Sometimes it takes literally transitioning to a whole new environment to really gain perspective on what the heck is important to you and what you are willing to give up to get it. Reflecting back to 6 months ago, my life was a million times different than it is now. The hustle of NY, the constant need to "keep moving," being forced to be creative with tiny spaces- my life felt rushed, disorganized and incomplete. It was not until I moved to Georgia that I really felt the ability to breathe. Never mind the fact that I was starting from scratch on the furniture front ( 980 sq feet to 3,000 sq feet will leave you feeling like you own literally NO FURNITURE), I felt inspired to start building a HOME in Georgia.

So when the time came to start planning out my home decor in this blank new canvas, I felt inspired but lost on where to start. One of the first things I knew I wanted to change was the nasty, laminate countertops in the kitchen and in all of the bathrooms. The countertop was a yellow/ brown faux marble- probably the cheapest thing the builder could find in terms of materials. The countertop, mixed with the overload of beige paint EVERYWHERE made the space feel dark, dated and really BROWN. Consulting with Pinterest dreaming of light, airy spaces, I immediately started researching options for updating the countertops without replacing them. Of course, I would love to actually replace all of the countertops with butcher block or quartz, but spending 2-3k on major renovations was NOT in the budget- so I had to get creative.

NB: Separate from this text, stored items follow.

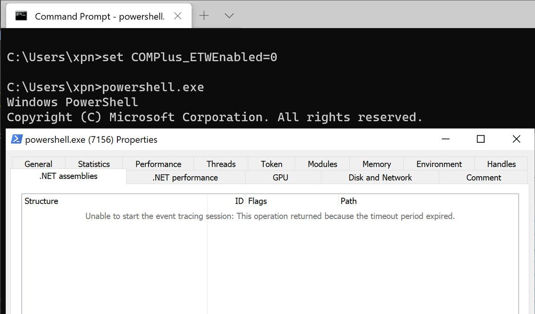Viewport: 535px width, 314px height.
Task: Open the Statistics tab
Action: point(94,164)
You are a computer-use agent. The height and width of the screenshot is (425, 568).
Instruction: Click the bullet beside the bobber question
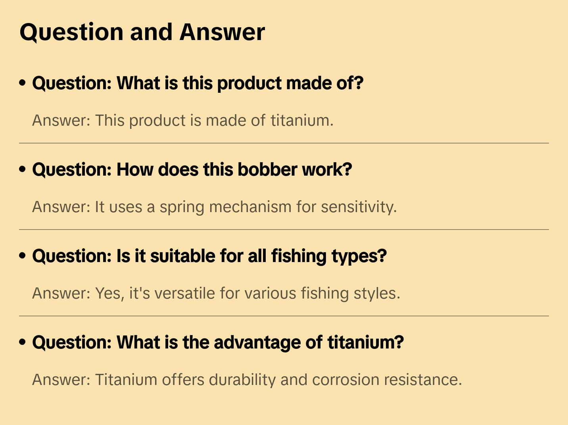pyautogui.click(x=23, y=170)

Disgusting countertop complete with hubby's deodorant on the counter

Many blogs have talked about using contact paper to give your countertops a fresh, faux "marble" look for literally less than a venti frappacino from Starbucks. Researching all of the methods, using marble style contact paper seemed simple enough and removable if I hated it. A full roll of contact paper is like 8$ on Amazon and comes in a variety of shades and textures. For the first project, I decided to tackle the guest bathroom and try using the contact paper there- If I hated it, I wouldn't be too mad about wasting my time and the bathroom vanity is tiny so it was a good place to practice.

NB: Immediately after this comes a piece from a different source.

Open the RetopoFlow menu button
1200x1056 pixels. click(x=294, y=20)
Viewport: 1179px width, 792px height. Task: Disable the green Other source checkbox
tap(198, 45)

1. A roll of contact paper ( depending on how big your space is)

2. Soap & Water

3. A credit card ( not for spending, but for application)

4. Exacto Knife

5. Scissors

6. 3M Spray Adhesive in clear

First, I made sure to scrub the nasty, brown countertops with basic Dawn dish soap and water. When doing this project you want to make sure your countertops are REALLY clean since contact paper is basically a really sticky sticker and any grime will cause bubbles in the finished application. After everything is scrubbed and pretty, I started out by basically unrolling the contact paper and laying it out over the vanity to measure how I wanted to apply it. I started applying on the right side of the vanity, only leaving enough overhang to actually cover the "lip" of the counter.

Very carefully and SLOWLY, I started to remove the sticky back of the contact paper, making sure to smooth out the air bubbles on the countertop as they came up. The key with getting the application right is making sure to A- take your time and B- Make straight cuts where need be. Following the first panel of contact paper, I slightly overlapped the next panel onto the first and repeated the entire process. The positive thing with using the faux marble print is it is very forgiving when it comes to overlapping the panels, the marble pattern not showing where the seams are.

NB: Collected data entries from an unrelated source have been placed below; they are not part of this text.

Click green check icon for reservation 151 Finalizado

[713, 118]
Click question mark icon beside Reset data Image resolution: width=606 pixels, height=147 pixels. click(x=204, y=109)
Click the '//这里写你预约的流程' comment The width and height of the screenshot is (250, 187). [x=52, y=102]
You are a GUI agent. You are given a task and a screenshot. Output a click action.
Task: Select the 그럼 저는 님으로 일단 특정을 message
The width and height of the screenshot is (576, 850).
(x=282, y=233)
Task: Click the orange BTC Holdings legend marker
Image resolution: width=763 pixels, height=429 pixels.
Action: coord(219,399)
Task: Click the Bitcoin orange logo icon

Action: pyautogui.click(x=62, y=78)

Once you get to the sink area- things get tricky. Using the exacto knife, carefully cut along the sink seam, making sure to give an 1/2 inch allowance over the actual sink edge. Remember, you can always trim the excess away, but once things are cut, you can't get them back. In certain areas along the sink, I cut small strips to enclose the total sink edge- I found this to be helpful in camouflaging the exposed areas. For the vanity ledges, I also cut small strips, measuring the width of the ledge while giving an 1/2 excess to help blend everything together.

Once the entire counter was covered, I used a spray adhesive to smooth everything out and make sure it stuck. Many bloggers use caulk around the sink surface which also helps with adhering, but I haven't needed to do that yet.

After the last 3 months, the countertop has been able to hold up while still looking great. Most people have NO IDEA that it isn't "Real" and it really helped to transform the once dated vanity. To complete the look, I ordered a new faucet from Amazon (the old one was SO DISGUSTING) and used my absolute favorite paint- Schwerin Williams Sea Salt for a calming look. I accessorized with a wallpaper accent wall and some minor accessories from Target.Instead of splurging on all new electric outlet plates, I spray painted the ones I already had to save money. In the future, I plan to frame out the basic, builder-grade mirror using some wood planks and possibly add a nice shelf on the adjacent wall for additional accents. If I can find a good DIY tutorial, I would love to replace the track lighting with something more industrial like gooseneck lamps.

While its not the spa bathroom of my dreams, I love how the basic remodel came out, especially the fact that the entire bathroom cost me under $50 to redo. After an afternoon of sweat and a bit of creativity, I felt accomplished and happy that I made my "right now" space freaking amazing.